The Affordable Care Act created the Multi-State Plan Program to drive competition on the law’s exchanges, but only one state — Arkansas — is participating in the program next year. Sen. Ron Johnson, R-Wis., said he is concerned about wasting the manpower of 42 federal employees on the program, which gets $10 million a year.

“It has utterly failed, so let's just put a stake in it, save the money and put the human resources to better use,” Johnson told the Washington Examiner.

He wrote in a Nov. 6 letter to OPM that the agency asked for more funding for the program, which appears to be a "drain on OPM's finite resources." The Senate Homeland Security and Governmental Affairs Committee, which Johnson is chairman of, oversees OPM.
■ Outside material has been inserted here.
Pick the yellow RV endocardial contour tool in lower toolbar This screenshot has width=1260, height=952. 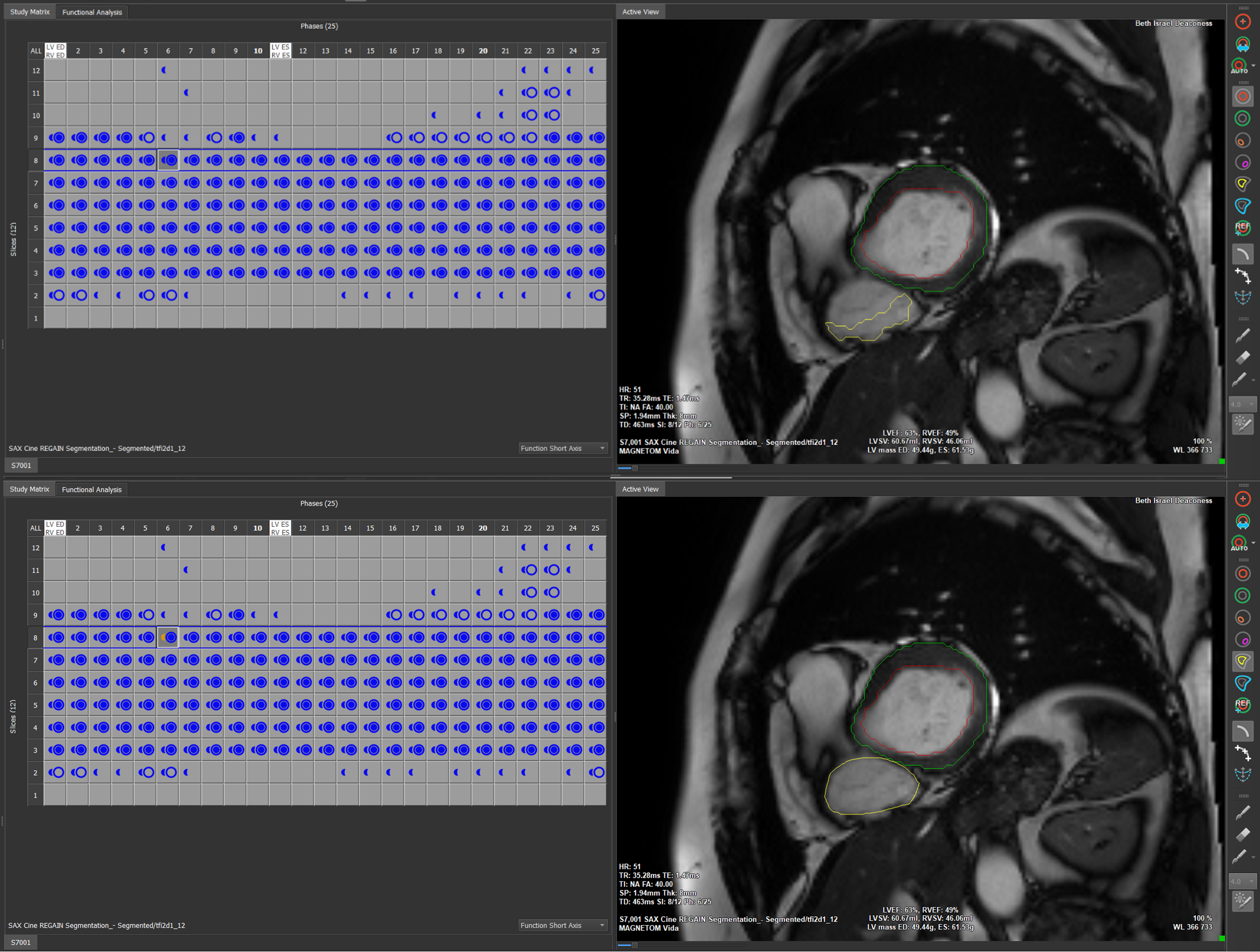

The criticism from Johnson, who co-sponsored a last-ditch effort to repeal Obamacare that faltered in September, comes as another program intended to create competition on Obamacare’s exchanges by creating smaller insurers called consumer oriented and operated plans failed after 19 of the 23 co-ops shuttered.

The law tasked the Office of Personnel Management with running the multi-state program because it runs the federal employee insurance program. Anyone can buy a multi-state plan on Obamacare’s exchanges, which are on the individual insurance market used by people who don’t get insurance from a job or the government.

OPM was supposed to contract with private insurers in every state to offer affordable health plans in that state's Obamacare exchange. The agency must review and approve any application from an insurer to participate in the program and it must monitor the plans’ market performance and their compliance with the law.

The plans must meet Obamacare regulations such as the coverage of essential health benefits like maternity care and mental health.

But Johnson wrote in a Nov. 6 letter to OPM that the program has not lived up to the lofty expectations set by the Obama administration.

The administration told insurers initially that “each national plan would have 750,000 people enrolled in the first year,” according to a 2013 story in the New York Times.

During Obamacare’s first open enrollment in 2014, OPM contracted with Blue Cross Blue Shield Association to offer more than 150 plans in 31 states and the District of Columbia. But only 370,000 people enrolled in them.

Johnson said the number of states participating in the program dwindled, a microcosm of other major insurer defections in Obamacare. Aetna and UnitedHealth have left the exchanges because of mounting financial losses caused partly by not enough younger and healthier people signing up for Obamacare.

In 2017, the number of states participating in the multi-state program dropped to 22 with 300,000 total enrollees.

Arkansas is the only state participating in the program next year, Johnson wrote.

“The fact that this ‘multi-state’ program is only being offered in a single state is a telling sign that this program has failed to meet its expectations,” Johnson said in the letter. “Despite its failure to meet its objectives, OPM still employs 42 people in the MSP program and receives approximately $10 million annually in appropriations.”

Johnson said he hasn’t heard back from OPM. The agency did not return a request for comment.

Johnson’s criticisms come during Obamacare open enrollment for the 2018 coverage year.

The multi-state program isn’t the only one designed to spur competition on the exchanges. Obamacare also created the co-ops, but those have mostly failed, too, experiencing problems similar to those faced by major insurers, namely a sicker-than-expected risk pool caused partly by not enough younger people signing up.

Another problem has been the co-ops didn’t receive enough funding from the federal government to offset their losses under a program called risk corridors. The program was expected to offset major losses from insurers but hasn’t had enough funding.